Tea Party Patriots Action is working with state groups such as the Virginia Institute for Public Policy, VoterGA, Michigan Fair Elections, and Audit the Vote PA, as well as with top staffers from national groups such as the Conservative Partnership Institute, Heritage Action, and the Honest Elections Project.

At the training summits across the United States, Tea Party Patriots Action has encouraged trainees to either join or start a county election integrity task force.

So far, 305 county task forces were established in 10 states; Arizona, Nevada, Michigan, Wisconsin, Georgia, Florida, North Carolina, Colorado, Texas, and Pennsylvania, Martin told Inside Sources.

Meanwhile, the left has spent significant resources toward election infrastructure.

The left-leaning Center for Tech and Civic Life–known for distributing $350 million in controversial election grants from Facebook founder Mark Zuckerberg during the 2020 election cycle–launched a five-year $80 million program to train election officials in election offices.

While Zuckerberg is not involved, the new program called the U.S. Alliance for Election Excellence is bankrolled by The Audacious Project, which is backed largely by big tech billionaires.

Meanwhile, liberal commentators have cast aspersions on conservatives becoming election workers, as Michael Sozan, a senior fellow for the Center for American Progress, did in an article while arguing about the need for more election workers.

“Importantly, poll workers must perform their assignments impartially and using keen judgment, and they must not disrupt or interfere with election administration,” Sozan wrote. “Impartiality is especially critical at a time when some conservative activists have launched a coordinated effort to recruit and train people with a political agenda to serve as poll watchers.”

Martin contends citizens at the grassroots level want to restore faith in elections.

“Volunteers are not just complaining about a problem but are taking the time to learn how to solve problems and then taking action based on that training,” Martin said.

Tea Party Patriots Action held election integrity tours in Arizona, Nevada, Pennsylvania, and Wisconsin.
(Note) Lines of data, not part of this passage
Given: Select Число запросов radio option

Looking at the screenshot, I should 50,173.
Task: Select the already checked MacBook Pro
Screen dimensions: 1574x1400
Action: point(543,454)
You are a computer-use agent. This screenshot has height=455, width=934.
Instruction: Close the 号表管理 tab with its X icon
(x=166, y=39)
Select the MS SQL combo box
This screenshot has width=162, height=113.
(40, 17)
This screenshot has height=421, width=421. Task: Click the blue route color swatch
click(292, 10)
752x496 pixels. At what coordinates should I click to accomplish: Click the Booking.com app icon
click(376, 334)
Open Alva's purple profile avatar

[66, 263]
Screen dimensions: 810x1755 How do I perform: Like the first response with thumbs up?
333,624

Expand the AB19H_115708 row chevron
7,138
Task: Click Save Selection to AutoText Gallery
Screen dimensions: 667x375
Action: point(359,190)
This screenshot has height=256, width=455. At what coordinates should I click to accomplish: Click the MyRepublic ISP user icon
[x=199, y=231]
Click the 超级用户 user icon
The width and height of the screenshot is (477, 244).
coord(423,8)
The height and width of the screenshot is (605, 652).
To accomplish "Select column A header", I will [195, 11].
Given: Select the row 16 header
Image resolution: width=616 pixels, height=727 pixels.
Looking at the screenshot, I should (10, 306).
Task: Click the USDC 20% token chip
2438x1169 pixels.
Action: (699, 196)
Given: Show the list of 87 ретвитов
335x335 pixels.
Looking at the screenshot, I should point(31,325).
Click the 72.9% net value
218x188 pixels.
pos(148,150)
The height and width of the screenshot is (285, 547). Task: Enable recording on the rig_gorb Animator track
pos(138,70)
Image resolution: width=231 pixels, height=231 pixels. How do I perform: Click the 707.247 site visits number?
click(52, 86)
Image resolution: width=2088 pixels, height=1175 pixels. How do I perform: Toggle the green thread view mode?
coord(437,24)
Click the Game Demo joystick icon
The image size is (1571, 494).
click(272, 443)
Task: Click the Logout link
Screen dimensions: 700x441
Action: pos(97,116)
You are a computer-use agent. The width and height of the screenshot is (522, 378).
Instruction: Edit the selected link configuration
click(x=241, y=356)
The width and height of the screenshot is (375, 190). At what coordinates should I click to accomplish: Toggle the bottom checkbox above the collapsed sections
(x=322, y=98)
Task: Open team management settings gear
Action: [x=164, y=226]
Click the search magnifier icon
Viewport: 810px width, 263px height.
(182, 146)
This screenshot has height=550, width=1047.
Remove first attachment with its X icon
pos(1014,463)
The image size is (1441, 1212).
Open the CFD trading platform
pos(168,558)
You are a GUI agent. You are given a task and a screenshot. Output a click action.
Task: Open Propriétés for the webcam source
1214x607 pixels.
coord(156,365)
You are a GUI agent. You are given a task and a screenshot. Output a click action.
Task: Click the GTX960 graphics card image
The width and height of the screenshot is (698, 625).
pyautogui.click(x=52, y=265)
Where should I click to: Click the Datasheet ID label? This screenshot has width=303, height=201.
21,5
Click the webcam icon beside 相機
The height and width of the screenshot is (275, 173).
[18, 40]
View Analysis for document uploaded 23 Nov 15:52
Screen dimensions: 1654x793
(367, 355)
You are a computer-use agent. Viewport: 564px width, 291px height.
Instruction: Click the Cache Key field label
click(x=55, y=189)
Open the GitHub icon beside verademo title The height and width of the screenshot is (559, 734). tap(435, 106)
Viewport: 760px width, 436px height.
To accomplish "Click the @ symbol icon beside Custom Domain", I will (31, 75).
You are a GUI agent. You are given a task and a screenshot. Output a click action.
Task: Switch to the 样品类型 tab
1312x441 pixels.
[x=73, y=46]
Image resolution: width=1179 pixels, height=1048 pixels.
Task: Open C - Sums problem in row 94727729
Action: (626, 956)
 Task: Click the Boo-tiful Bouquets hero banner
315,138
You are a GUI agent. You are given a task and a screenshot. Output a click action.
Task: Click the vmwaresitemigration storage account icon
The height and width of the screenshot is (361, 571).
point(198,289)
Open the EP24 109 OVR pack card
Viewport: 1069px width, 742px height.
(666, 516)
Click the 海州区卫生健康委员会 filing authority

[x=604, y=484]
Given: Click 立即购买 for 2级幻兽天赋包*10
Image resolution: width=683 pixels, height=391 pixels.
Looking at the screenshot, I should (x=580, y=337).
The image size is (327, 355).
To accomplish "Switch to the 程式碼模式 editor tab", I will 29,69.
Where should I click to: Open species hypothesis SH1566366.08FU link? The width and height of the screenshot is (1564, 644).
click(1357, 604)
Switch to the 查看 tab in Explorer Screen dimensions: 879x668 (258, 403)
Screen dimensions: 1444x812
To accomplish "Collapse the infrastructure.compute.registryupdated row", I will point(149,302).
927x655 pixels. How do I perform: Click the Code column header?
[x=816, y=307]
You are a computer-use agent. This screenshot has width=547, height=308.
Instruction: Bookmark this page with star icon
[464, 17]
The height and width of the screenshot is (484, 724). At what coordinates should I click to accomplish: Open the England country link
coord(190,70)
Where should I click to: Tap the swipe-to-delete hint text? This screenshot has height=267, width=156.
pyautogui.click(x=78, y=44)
The group held 150 online training sessions. It participated in election integrity summits hosted by the Conservative Partnership Institute in Georgia, Arizona, Pennsylvania, Michigan, Virginia, Florida, North Carolina, and Wisconsin.

“Due to the efforts of great patriots all over Pennsylvania, we have kept drop boxes at a minimum and will have better coverage in terms of trained poll watchers than we ever have before,” Toni Shuppe with Audit the Vote PA, a Pennsylvania organization, said in a statement.

Pennsylvania hosts a tightly contested Senate race this year between Republican Dr. Mehmet Oz and Democrat Lt. Gov. John Fetterman. It was also among the closest contests in the 2020 presidential race.

Arizona was even closer in the 2020 presidential race, and this year has a closely contested Senate race between incumbent Democrat Mark Kelly and GOP challenger Blake McMasters, as well as a competitive governor’s race with Democrat Katie Hobbs, the secretary of state, running against Republican Kari Lake.

“Arizonans are very engaged in the elections process and have learned more about how our statutes and procedures work in the past two years than they have since the founding of our state,” Gina Swoboda, executive director of the Voter Reference Foundation, said in a statement. The group participated in the training. “Arizonans know that we have to be in it to win it and that it is up to citizens to be informed and to participate.”